TASK DESCRIPTION
Rewrite the lines below so that every "icon" becomes "symbol", keeping everything else the same.

SUPPLIED DATA
⟨

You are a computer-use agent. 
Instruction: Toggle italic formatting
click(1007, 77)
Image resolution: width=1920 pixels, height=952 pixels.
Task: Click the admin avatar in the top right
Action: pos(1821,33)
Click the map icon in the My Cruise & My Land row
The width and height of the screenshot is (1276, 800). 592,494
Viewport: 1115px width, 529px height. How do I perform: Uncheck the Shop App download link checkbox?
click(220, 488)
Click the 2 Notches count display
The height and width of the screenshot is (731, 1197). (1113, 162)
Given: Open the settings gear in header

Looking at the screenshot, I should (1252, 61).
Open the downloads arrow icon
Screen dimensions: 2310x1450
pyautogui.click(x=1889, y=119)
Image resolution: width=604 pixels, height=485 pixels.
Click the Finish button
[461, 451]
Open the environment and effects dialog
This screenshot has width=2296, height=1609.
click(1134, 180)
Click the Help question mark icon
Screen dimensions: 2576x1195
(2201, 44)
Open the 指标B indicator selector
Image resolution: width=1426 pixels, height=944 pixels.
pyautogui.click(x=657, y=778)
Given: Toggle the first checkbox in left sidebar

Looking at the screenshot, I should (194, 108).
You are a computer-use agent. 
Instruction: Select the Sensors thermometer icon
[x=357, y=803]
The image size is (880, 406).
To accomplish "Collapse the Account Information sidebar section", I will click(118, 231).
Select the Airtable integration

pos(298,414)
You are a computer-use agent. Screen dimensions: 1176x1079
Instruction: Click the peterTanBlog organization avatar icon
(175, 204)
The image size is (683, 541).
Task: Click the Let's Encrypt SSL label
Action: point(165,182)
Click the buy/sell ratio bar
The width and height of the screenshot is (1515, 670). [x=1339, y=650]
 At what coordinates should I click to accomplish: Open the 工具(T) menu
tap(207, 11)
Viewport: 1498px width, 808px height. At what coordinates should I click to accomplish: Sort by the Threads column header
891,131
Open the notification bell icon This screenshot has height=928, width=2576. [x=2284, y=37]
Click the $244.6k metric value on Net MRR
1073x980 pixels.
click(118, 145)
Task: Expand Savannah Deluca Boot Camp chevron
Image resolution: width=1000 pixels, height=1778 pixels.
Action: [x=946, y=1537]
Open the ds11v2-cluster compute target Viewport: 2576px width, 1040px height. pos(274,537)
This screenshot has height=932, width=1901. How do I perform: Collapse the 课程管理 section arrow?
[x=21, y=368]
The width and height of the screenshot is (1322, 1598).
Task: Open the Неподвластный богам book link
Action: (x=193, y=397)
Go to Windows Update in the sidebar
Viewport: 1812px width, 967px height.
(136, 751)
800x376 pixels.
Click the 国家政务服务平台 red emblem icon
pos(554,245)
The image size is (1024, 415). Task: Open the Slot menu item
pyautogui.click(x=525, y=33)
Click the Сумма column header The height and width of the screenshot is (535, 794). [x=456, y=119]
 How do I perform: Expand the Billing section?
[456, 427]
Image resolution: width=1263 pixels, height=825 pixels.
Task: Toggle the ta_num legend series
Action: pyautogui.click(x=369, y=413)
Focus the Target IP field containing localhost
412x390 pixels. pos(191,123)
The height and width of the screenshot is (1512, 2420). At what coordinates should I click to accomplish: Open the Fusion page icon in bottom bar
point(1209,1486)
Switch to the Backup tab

⟩

RESULT OF THIS EXERCISE
You are a computer-use agent. 
Instruction: Toggle italic formatting
click(1007, 77)
Image resolution: width=1920 pixels, height=952 pixels.
Task: Click the admin avatar in the top right
Action: pos(1821,33)
Click the map symbol in the My Cruise & My Land row
The width and height of the screenshot is (1276, 800). 592,494
Viewport: 1115px width, 529px height. How do I perform: Uncheck the Shop App download link checkbox?
click(220, 488)
Click the 2 Notches count display
The height and width of the screenshot is (731, 1197). (1113, 162)
Given: Open the settings gear in header

Looking at the screenshot, I should (1252, 61).
Open the downloads arrow symbol
Screen dimensions: 2310x1450
pyautogui.click(x=1889, y=119)
Image resolution: width=604 pixels, height=485 pixels.
Click the Finish button
[461, 451]
Open the environment and effects dialog
This screenshot has width=2296, height=1609.
click(1134, 180)
Click the Help question mark symbol
Screen dimensions: 2576x1195
(2201, 44)
Open the 指标B indicator selector
Image resolution: width=1426 pixels, height=944 pixels.
pyautogui.click(x=657, y=778)
Given: Toggle the first checkbox in left sidebar

Looking at the screenshot, I should (194, 108).
You are a computer-use agent. 
Instruction: Select the Sensors thermometer symbol
[x=357, y=803]
The image size is (880, 406).
To accomplish "Collapse the Account Information sidebar section", I will click(118, 231).
Select the Airtable integration

pos(298,414)
You are a computer-use agent. Screen dimensions: 1176x1079
Instruction: Click the peterTanBlog organization avatar symbol
(175, 204)
The image size is (683, 541).
Task: Click the Let's Encrypt SSL label
Action: point(165,182)
Click the buy/sell ratio bar
The width and height of the screenshot is (1515, 670). [x=1339, y=650]
 At what coordinates should I click to accomplish: Open the 工具(T) menu
tap(207, 11)
Viewport: 1498px width, 808px height. At what coordinates should I click to accomplish: Sort by the Threads column header
891,131
Open the notification bell symbol This screenshot has height=928, width=2576. [x=2284, y=37]
Click the $244.6k metric value on Net MRR
1073x980 pixels.
click(118, 145)
Task: Expand Savannah Deluca Boot Camp chevron
Image resolution: width=1000 pixels, height=1778 pixels.
Action: [x=946, y=1537]
Open the ds11v2-cluster compute target Viewport: 2576px width, 1040px height. pos(274,537)
This screenshot has height=932, width=1901. How do I perform: Collapse the 课程管理 section arrow?
[x=21, y=368]
The width and height of the screenshot is (1322, 1598).
Task: Open the Неподвластный богам book link
Action: (x=193, y=397)
Go to Windows Update in the sidebar
Viewport: 1812px width, 967px height.
(136, 751)
800x376 pixels.
Click the 国家政务服务平台 red emblem symbol
pos(554,245)
The image size is (1024, 415). Task: Open the Slot menu item
pyautogui.click(x=525, y=33)
Click the Сумма column header The height and width of the screenshot is (535, 794). [x=456, y=119]
 How do I perform: Expand the Billing section?
[456, 427]
Image resolution: width=1263 pixels, height=825 pixels.
Task: Toggle the ta_num legend series
Action: pyautogui.click(x=369, y=413)
Focus the Target IP field containing localhost
412x390 pixels. pos(191,123)
The height and width of the screenshot is (1512, 2420). At what coordinates should I click to accomplish: Open the Fusion page symbol in bottom bar
point(1209,1486)
Switch to the Backup tab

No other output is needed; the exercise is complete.